Apr 22, 2018 at 12:00pm

By Howard Yune, Napa News

At Kennedy Park, the Oxbow District and other parts of the city, some 150 people gave two hours of their Sunday morning to pick up the trash and scraps littering what should be the community’s quieter spots. Their efforts revealed not only the too-common bane of food wrappers, cans, needles and other leavings carelessly tossed aside, but much larger throwaways – up to car wheels and carpets – that reminded some volunteers why their work remains necessary, nearly half a century after the first Earth Day.
“We really appreciate it; they’re here because it’s a day of advocacy and action and awareness,” said Margaret Smetana, who captained a cleanup drive around the Kennedy Park boat launch. Other residents pitched in to remove waste at the wetlands off South Jefferson Street, as well as downtown Napa Creek and Salvador Creek, in an effort coordinated by the Napa County Resource Conservation District.
 
 
Smetana, who attended an ecological fair in San Rafael during the inaugural Earth Day in 1970, planned to have her team record the results of what they found and send it to state officials as a measure of the site’s environmental health. “These are citizen scientists and naturalists, and we want them to do the sorting themselves, so they can see exactly what people are letting out of their hands,” she said as men, women and small children combed grasslands, trails and picnic grounds nearby.

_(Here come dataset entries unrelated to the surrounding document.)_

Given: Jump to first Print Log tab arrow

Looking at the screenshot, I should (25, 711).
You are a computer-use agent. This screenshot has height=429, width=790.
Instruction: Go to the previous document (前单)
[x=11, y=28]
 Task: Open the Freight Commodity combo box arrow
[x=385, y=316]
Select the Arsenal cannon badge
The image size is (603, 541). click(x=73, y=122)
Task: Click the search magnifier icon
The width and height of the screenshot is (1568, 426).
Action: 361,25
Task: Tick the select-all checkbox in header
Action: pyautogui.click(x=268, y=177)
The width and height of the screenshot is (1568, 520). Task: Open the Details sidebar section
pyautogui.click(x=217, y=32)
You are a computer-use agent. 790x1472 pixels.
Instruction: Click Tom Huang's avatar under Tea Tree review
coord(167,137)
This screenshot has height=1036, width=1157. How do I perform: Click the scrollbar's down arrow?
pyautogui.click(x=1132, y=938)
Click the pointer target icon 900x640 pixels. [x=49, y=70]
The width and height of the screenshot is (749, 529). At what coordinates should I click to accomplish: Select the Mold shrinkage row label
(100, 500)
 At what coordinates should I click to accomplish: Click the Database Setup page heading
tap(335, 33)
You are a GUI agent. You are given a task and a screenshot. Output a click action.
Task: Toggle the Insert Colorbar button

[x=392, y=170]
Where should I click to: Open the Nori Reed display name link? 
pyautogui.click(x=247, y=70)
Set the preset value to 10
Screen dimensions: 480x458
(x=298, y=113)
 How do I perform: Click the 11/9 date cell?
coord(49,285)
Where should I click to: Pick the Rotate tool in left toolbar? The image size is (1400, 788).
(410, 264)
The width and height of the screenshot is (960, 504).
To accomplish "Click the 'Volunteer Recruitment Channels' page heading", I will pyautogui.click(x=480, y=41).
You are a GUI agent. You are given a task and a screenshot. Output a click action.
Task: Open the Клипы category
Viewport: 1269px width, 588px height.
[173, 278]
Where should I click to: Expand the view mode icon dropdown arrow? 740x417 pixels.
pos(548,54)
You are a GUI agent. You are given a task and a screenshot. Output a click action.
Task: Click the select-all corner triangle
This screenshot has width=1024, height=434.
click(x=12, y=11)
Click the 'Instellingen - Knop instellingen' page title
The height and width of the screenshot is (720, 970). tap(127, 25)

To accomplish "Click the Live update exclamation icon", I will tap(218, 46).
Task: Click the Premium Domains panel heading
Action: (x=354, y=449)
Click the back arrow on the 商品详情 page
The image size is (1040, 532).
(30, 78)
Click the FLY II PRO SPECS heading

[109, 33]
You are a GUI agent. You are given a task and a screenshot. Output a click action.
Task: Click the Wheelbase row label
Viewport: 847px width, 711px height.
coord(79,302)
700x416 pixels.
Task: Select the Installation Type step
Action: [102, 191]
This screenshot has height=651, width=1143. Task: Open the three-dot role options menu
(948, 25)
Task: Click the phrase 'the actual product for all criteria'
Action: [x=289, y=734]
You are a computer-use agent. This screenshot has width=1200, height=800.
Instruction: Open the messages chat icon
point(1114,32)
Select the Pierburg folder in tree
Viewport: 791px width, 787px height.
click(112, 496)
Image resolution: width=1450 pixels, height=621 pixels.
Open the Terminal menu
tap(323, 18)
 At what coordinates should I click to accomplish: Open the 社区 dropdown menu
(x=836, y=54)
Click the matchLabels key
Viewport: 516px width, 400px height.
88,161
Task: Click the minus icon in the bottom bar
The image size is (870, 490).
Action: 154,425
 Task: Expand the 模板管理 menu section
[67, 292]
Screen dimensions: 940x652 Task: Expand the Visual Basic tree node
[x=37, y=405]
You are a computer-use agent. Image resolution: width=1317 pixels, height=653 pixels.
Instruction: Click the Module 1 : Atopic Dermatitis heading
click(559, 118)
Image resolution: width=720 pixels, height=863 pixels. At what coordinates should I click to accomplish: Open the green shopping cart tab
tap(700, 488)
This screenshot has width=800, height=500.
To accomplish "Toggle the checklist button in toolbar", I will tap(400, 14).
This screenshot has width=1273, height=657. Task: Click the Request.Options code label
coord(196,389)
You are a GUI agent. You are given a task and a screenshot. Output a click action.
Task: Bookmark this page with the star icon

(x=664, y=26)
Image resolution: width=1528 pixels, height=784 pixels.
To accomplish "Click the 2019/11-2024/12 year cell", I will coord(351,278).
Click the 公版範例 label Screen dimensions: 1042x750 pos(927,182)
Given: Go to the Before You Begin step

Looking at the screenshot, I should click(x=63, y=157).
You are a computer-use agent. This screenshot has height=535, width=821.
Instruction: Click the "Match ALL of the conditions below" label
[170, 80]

“I like volunteering; I like to make things better,” said Valerie Cameron, one of several workers from Cakebread Cellars in Rutherford helping to clean Kennedy Park. “Napa’s a beautiful place and we need to keep it that way, because a lot of people don’t appreciate what we have.”
Beside a blue tote for recyclable materials and a black one for scraps headed for the landfill, the pile of decidedly unbeautiful discoveries steadily rose on a blue tarpaulin. Tires from a car and a bicycle were placed on the sheet within the first 10 minutes, later to be joined by a plastic pipe, whole and partial garbage cans and innumerable fast-food bags and boxes.